I feel like this time it is indeed in the training set, because it is too good to be true.

Can you run your other tests and see the difference?

It went pretty wild with "Generate an SVG of a NORTH VIRGINIA OPOSSUM ON AN E-SCOOTER":

https://gist.github.com/simonw/95735fe5e76e6fdf1753e6dcce360...

  • compared to your test with GLM 5.1, this indeed looks off

    https://xcancel.com/simonw/status/2041646779553476801

    • Yeah GLM 5.1 did an outstanding job on the possum - better than Opus 4.7 or GPT-5.4 and I think better than Gemini 3.1 Pro too.
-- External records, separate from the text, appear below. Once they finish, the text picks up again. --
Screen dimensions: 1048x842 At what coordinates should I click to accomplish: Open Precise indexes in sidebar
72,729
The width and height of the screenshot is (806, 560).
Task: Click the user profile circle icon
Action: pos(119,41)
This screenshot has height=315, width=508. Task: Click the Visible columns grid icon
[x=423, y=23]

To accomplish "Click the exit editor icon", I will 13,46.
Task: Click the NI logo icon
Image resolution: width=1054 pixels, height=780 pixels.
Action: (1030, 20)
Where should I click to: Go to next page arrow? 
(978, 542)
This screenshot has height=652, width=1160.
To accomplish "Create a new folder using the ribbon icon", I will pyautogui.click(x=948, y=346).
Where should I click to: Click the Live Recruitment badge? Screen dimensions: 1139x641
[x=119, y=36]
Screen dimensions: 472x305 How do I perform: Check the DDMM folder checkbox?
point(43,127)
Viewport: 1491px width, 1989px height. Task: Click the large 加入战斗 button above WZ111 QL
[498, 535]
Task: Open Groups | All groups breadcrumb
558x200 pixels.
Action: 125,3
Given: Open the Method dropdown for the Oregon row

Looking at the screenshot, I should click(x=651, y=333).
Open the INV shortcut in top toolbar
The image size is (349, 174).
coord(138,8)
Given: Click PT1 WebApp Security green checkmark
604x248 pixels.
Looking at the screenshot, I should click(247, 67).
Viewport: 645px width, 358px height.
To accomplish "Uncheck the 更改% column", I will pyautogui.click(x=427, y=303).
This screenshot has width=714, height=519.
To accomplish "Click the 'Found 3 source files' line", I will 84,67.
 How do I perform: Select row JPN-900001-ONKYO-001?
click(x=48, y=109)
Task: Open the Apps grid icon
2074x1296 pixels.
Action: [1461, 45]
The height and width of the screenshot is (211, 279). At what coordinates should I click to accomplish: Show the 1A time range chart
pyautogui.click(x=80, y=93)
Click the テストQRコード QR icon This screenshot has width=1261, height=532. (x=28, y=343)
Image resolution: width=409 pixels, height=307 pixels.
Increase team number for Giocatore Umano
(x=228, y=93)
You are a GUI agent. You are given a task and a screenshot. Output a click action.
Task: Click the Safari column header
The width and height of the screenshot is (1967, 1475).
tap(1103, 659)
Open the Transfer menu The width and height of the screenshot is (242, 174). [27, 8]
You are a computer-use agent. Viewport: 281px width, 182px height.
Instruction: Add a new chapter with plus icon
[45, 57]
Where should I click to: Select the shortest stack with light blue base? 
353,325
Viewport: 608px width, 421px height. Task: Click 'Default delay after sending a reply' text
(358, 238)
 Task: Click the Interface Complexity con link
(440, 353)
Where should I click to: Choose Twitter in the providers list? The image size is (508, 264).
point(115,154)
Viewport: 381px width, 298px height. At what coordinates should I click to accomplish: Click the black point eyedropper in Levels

      But GLM 5.1 is a 1.51TB model, the Qwen 3.6 I used here was 17GB - that's 1/88 the size.

      1 reply →

    • Hoping this doesn't turn into a pelican-SVG back-and-forth: yesterday's GPT Image 2 thread ended up being three screenfuls of "I tried the prompt too" replies, and nothing on the model until you scroll past it. I appreciate the testing, and I know this sounds like fun police, but there's a pattern where well-known commenter + one-off vibe test + 1:1 sub-threads eats the whole discussion. It being fun makes it hard to push back on without looking picky.

      11 replies →

I think at this point we can safely put the pelican test in the category of Goodhart's law.

If I were them I'd run such requests through a diffusion model, and then try to distill an SVG out of that.

if they cook these in, i wonder what else was cooked in there to make it look good.

  • Everything is benchmaxxed. Whack-a-mole training is at least as representative of what is getting added to models as more general training advances.